- Organization: Kupa Piti Kungka Tjuta
- Awards: Goldman Environmental Prize (2003)

= Eileen Wani Wingfield =

Australian activist

Eileen Wani Wingfield is an Aboriginal elder from Australia. She was jointly awarded the Goldman Environmental Prize in 2003 with Eileen Kampakuta Brown, for efforts to stop the plans for nuclear waste dump in Australia's wild desert land, and for protection of their land and culture.

Wingfield (with other elder women) formed the Kupa Piti Kungka Tjuta, Coober Pedy Women's Council, in 1995.

==Early life==

As a young woman Eileen Wani Wingfield mustered cattle and sheep with her father and sister. During this time she had to hide from the authorities, who were removing biracial children from their families and sending them to institutions to be trained for a life of servitude. She married and had her own children, but they were found and taken by the authorities.

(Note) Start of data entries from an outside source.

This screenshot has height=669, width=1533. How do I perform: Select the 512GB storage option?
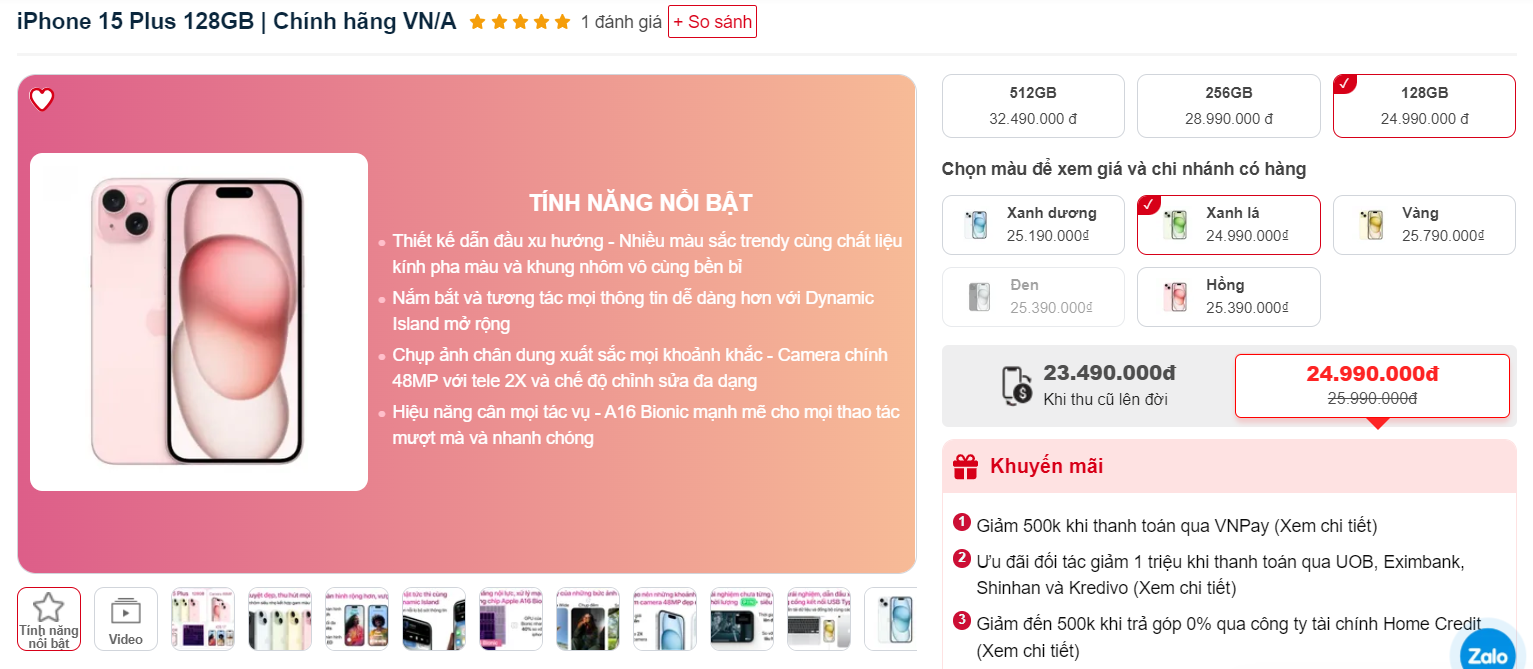coord(1033,106)
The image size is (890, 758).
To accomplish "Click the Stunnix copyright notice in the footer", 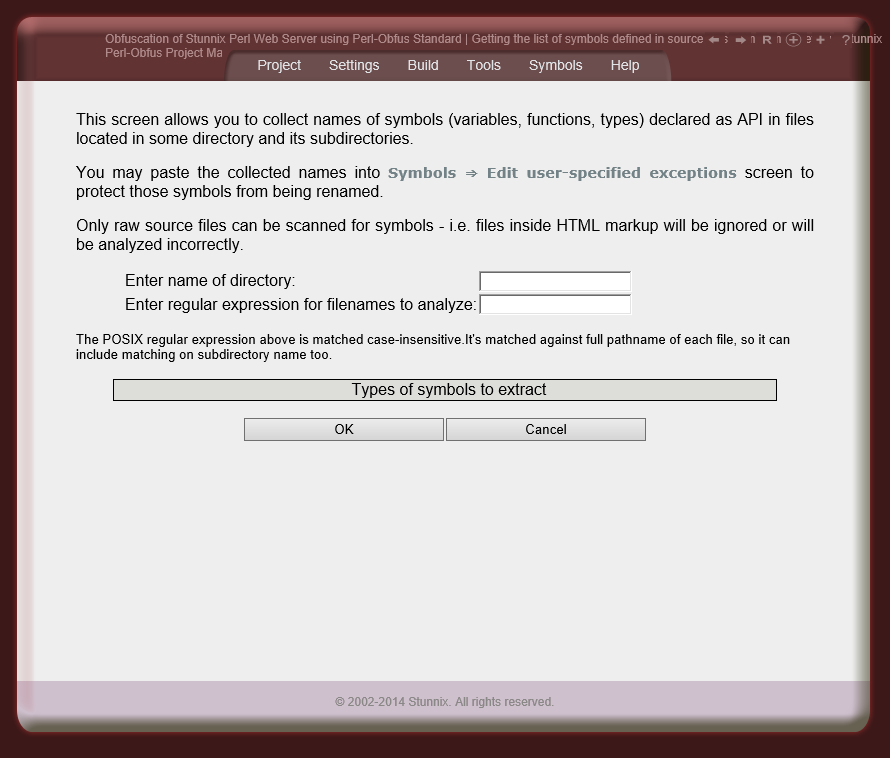I will [x=445, y=701].
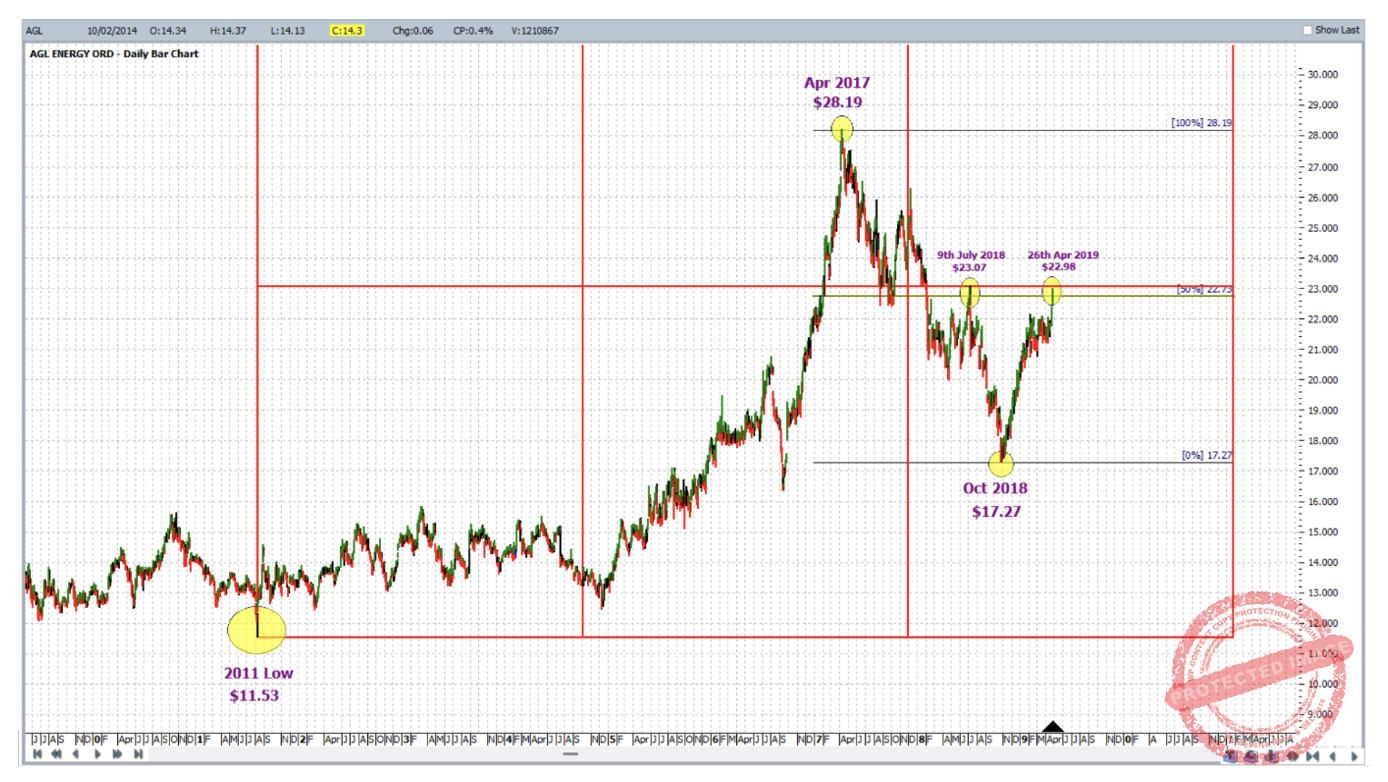The image size is (1388, 782).
Task: Select the Apr 2017 $28.19 high annotation
Action: [x=837, y=92]
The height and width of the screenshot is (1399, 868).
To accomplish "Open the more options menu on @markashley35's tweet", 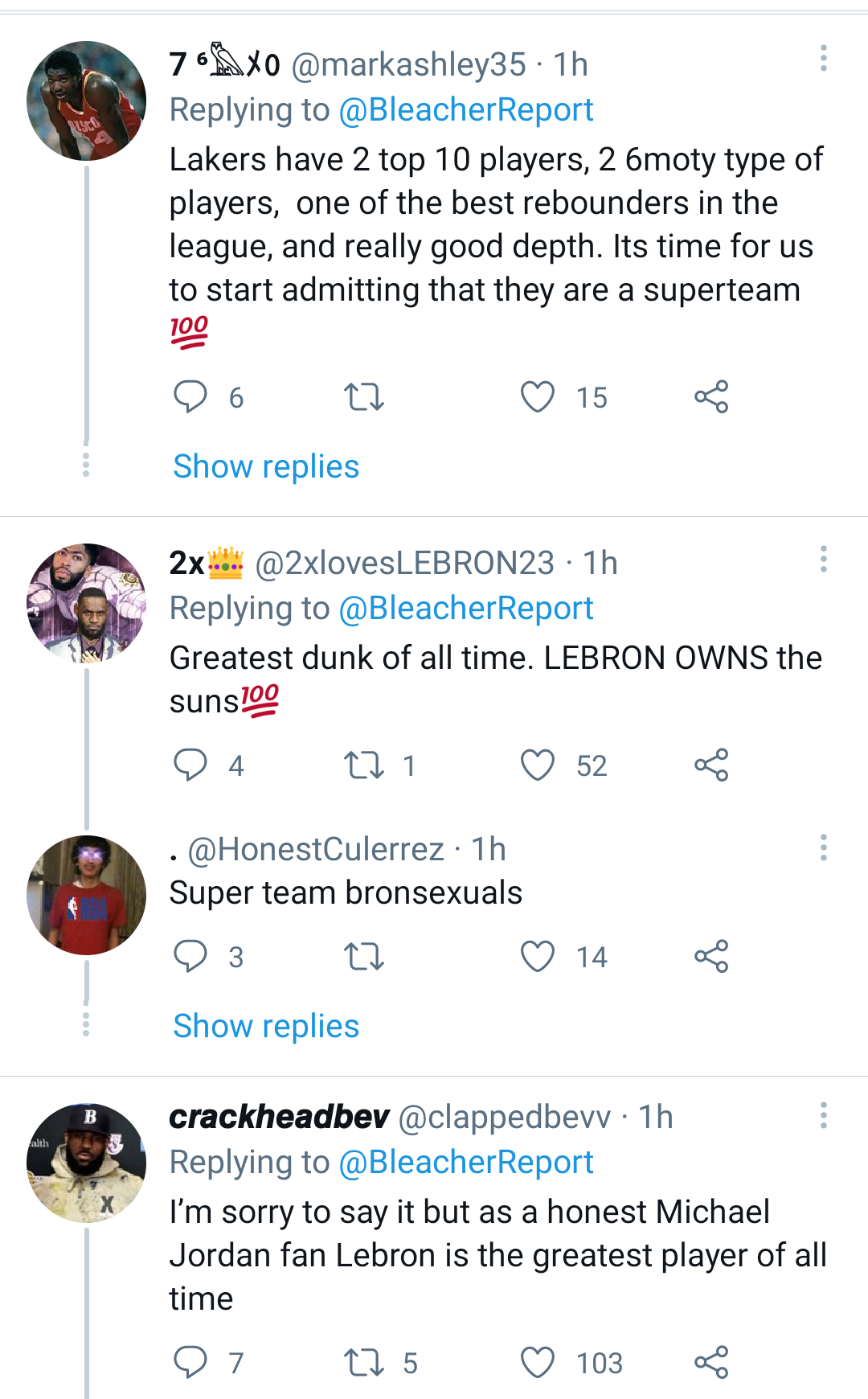I will click(x=823, y=58).

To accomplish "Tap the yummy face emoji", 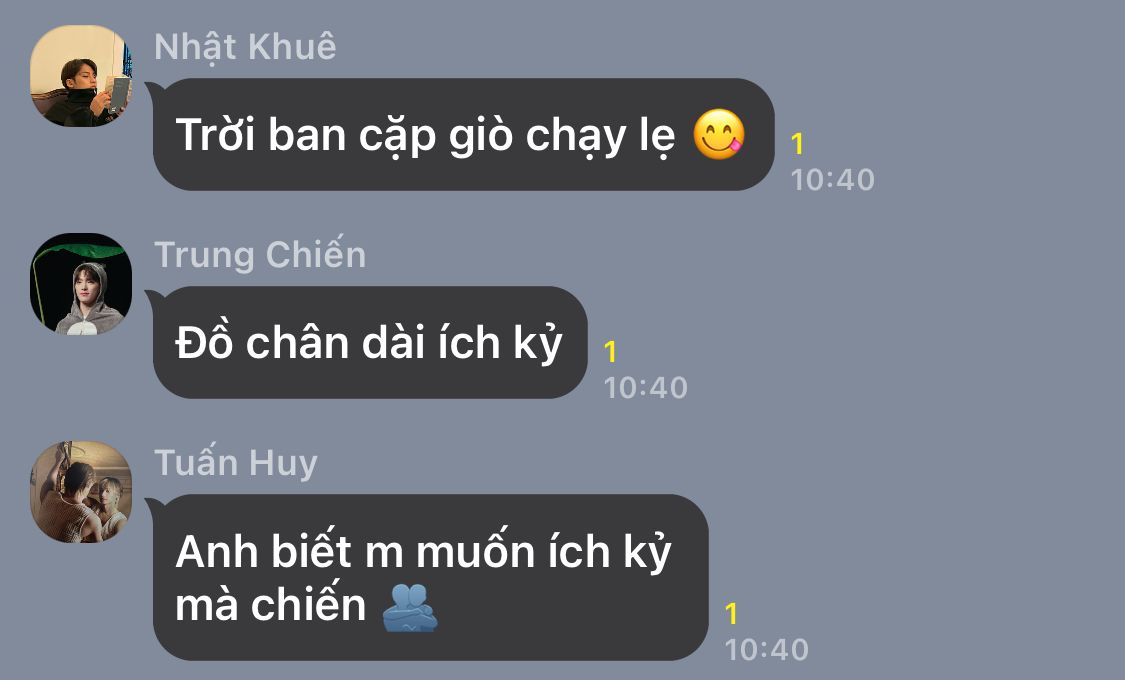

==Protest against nuclear tests==
In the 1950s and 1960s, a dozen full-scale nuclear tests were conducted in the southern Australian deserts by the British military. The Aboriginal inhabitants were told nothing of these tests in the aftermath of which many old people died prematurely, many people went blind, suffered radiation sickness or developed cancer. It was not until decades later that the true cause of the illnesses was understood.

In the early 1990s the Australian government suggested building a radioactive waste dump near Woomera in South Australia, to store waste from the Lucas Heights nuclear reactor in Sydney and from nuclear facilities around the world. Aboriginal communities feared further poisoning of their land, water and health. When she moved to Cooper Pedy, Eileen Wani Wingfield joined Eileen Kampakuta Brown in the Kupa Piti Kungka Tjuta or the Cooper Pedy Women's Council, with five other senior women. Eileen Wani Wingfield was honored along with Eileen Kampakuta Brown for her efforts in April, 2003.

==Mission==
They travel round Australia speaking against the project and working at keeping their culture alive. The group's declaration of opposition makes the following comments: 'It's from our grandmothers and our grandfathers that we've learned about the land. This learning isn't written on paper as the whitefellas knowledge is. We carry it in our heads and we're talking from our hearts, for the land.'

In 2000 she and Eileen Kampakuta Brown published Down the Hole, a children's book based on their own childhood experiences of hiding from the authorities.